REQUIRED WORK:
Write out all of the lines below verbatim, omitting the pictures from your answer.

(Records drawn from a dataset)
──────

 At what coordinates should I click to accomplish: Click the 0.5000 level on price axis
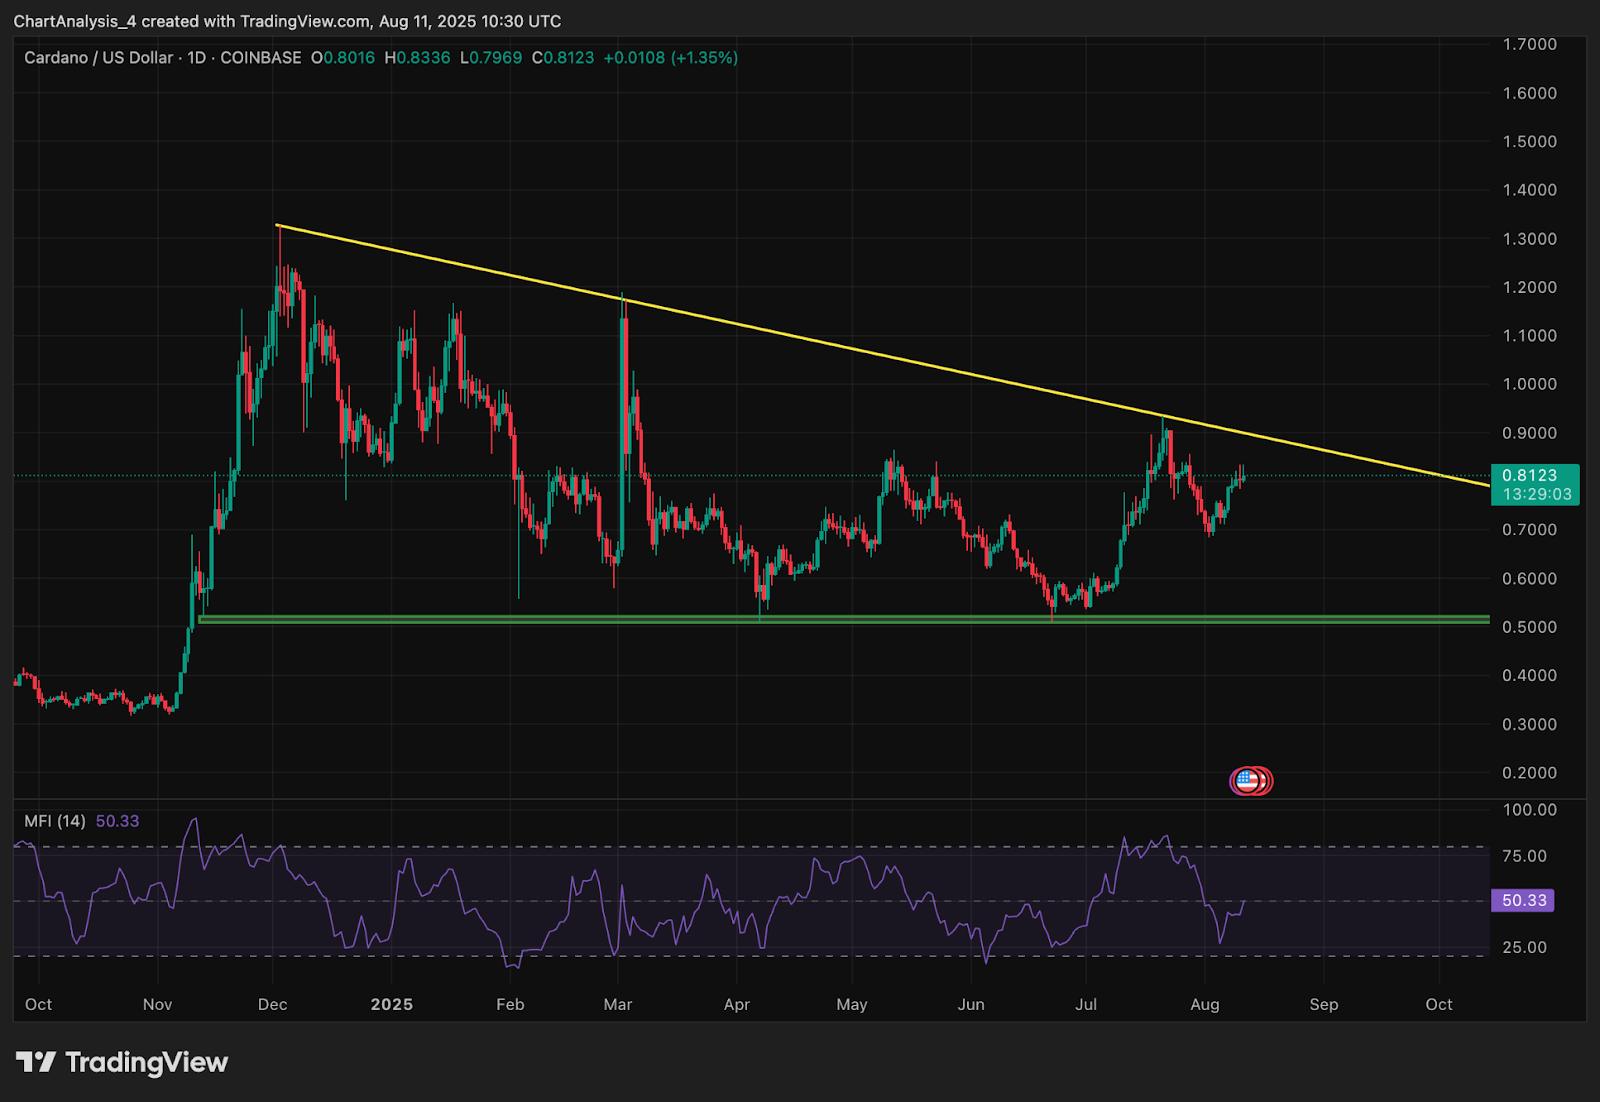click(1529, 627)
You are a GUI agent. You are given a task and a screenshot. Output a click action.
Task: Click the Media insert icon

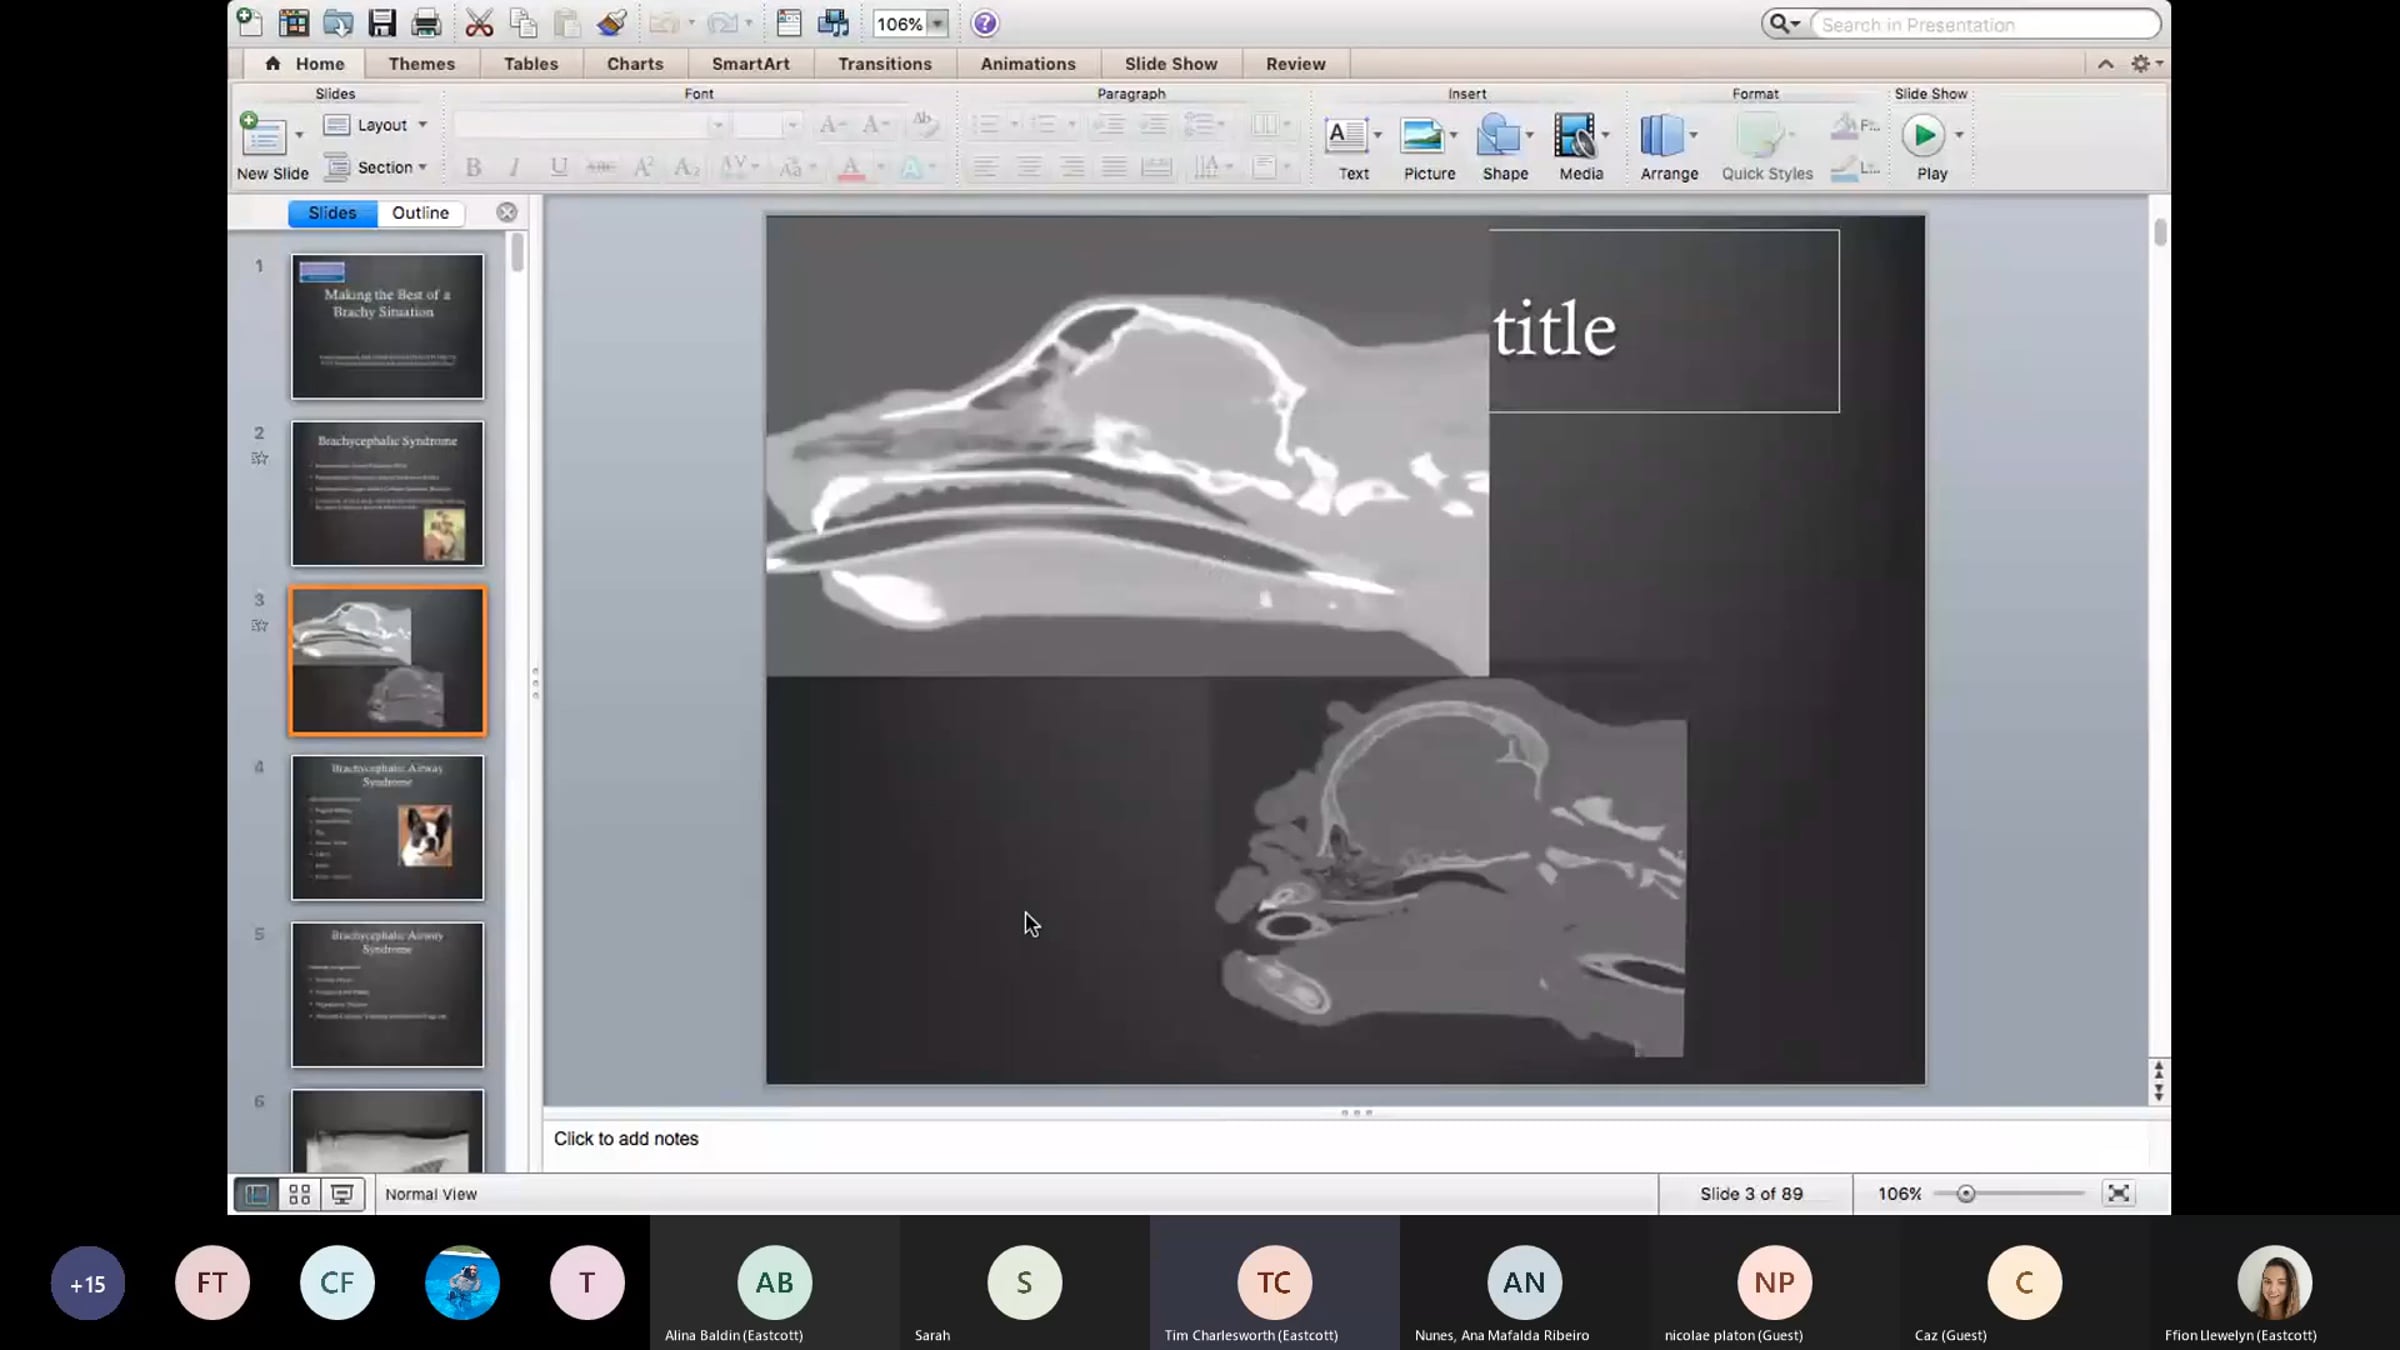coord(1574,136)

──────

RESPONSE:
 At what coordinates should I click to accomplish: Click the 0.5000 level on price axis
click(1529, 627)
You are a GUI agent. You are given a task and a screenshot. Output a click action.
Task: Click the Media insert icon

coord(1574,136)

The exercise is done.